*Exercise objective*. Transcribe the records below exactly as they appear.
*** Block opens ***
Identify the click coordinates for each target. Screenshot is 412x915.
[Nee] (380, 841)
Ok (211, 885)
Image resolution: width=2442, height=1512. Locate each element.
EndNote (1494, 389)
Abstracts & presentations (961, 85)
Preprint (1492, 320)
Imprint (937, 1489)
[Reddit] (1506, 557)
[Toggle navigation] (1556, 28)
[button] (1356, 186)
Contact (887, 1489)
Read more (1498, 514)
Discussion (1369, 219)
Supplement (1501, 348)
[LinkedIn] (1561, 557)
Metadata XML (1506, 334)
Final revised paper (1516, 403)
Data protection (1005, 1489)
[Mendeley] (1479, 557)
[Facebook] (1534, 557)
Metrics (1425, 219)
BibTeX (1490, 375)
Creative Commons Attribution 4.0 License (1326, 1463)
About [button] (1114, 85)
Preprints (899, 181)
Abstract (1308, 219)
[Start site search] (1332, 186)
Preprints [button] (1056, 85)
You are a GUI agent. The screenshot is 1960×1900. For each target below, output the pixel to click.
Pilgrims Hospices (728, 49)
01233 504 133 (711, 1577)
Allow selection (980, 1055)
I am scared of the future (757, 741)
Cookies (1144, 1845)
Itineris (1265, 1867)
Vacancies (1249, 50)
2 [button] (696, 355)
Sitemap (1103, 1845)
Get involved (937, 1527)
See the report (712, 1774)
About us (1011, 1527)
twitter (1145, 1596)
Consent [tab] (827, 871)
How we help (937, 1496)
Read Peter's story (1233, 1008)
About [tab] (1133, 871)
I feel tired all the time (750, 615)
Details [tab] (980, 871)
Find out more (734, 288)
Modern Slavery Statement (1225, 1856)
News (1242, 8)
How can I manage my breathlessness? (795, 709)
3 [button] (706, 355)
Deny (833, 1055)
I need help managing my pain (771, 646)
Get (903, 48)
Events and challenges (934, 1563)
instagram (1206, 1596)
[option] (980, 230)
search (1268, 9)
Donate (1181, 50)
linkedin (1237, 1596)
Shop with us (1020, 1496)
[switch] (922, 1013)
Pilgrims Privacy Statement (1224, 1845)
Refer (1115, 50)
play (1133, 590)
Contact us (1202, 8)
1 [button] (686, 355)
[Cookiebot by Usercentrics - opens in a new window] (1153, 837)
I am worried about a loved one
*** Block closes ***
*Your solution*.
Identify the click coordinates for each target. Screenshot is 412x915.
[Nee] (380, 841)
Ok (211, 885)
Image resolution: width=2442, height=1512. Locate each element.
EndNote (1494, 389)
Abstracts & presentations (961, 85)
Preprint (1492, 320)
Imprint (937, 1489)
[Reddit] (1506, 557)
[Toggle navigation] (1556, 28)
[button] (1356, 186)
Contact (887, 1489)
Read more (1498, 514)
Discussion (1369, 219)
Supplement (1501, 348)
[LinkedIn] (1561, 557)
Metadata XML (1506, 334)
Final revised paper (1516, 403)
Data protection (1005, 1489)
[Mendeley] (1479, 557)
[Facebook] (1534, 557)
Metrics (1425, 219)
BibTeX (1490, 375)
Creative Commons Attribution 4.0 License (1326, 1463)
About [button] (1114, 85)
Preprints (899, 181)
Abstract (1308, 219)
[Start site search] (1332, 186)
Preprints [button] (1056, 85)
You are a GUI agent. The screenshot is 1960×1900. For each target below, output the pixel to click.
Pilgrims Hospices (728, 49)
01233 504 133 (711, 1577)
Allow selection (980, 1055)
I am scared of the future (757, 741)
Cookies (1144, 1845)
Itineris (1265, 1867)
Vacancies (1249, 50)
2 [button] (696, 355)
Sitemap (1103, 1845)
Get involved (937, 1527)
See the report (712, 1774)
About us (1011, 1527)
twitter (1145, 1596)
Consent [tab] (827, 871)
How we help (937, 1496)
Read Peter's story (1233, 1008)
About [tab] (1133, 871)
I feel tired all the time (750, 615)
Details [tab] (980, 871)
Find out more (734, 288)
Modern Slavery Statement (1225, 1856)
News (1242, 8)
How can I manage my breathlessness? (795, 709)
3 [button] (706, 355)
Deny (833, 1055)
I need help managing my pain (771, 646)
Get (903, 48)
Events and challenges (934, 1563)
instagram (1206, 1596)
[option] (980, 230)
search (1268, 9)
Donate (1181, 50)
linkedin (1237, 1596)
Shop with us (1020, 1496)
[switch] (922, 1013)
Pilgrims Privacy Statement (1224, 1845)
Refer (1115, 50)
play (1133, 590)
Contact us (1202, 8)
1 [button] (686, 355)
[Cookiebot by Usercentrics - opens in a new window] (1153, 837)
I am worried about a loved one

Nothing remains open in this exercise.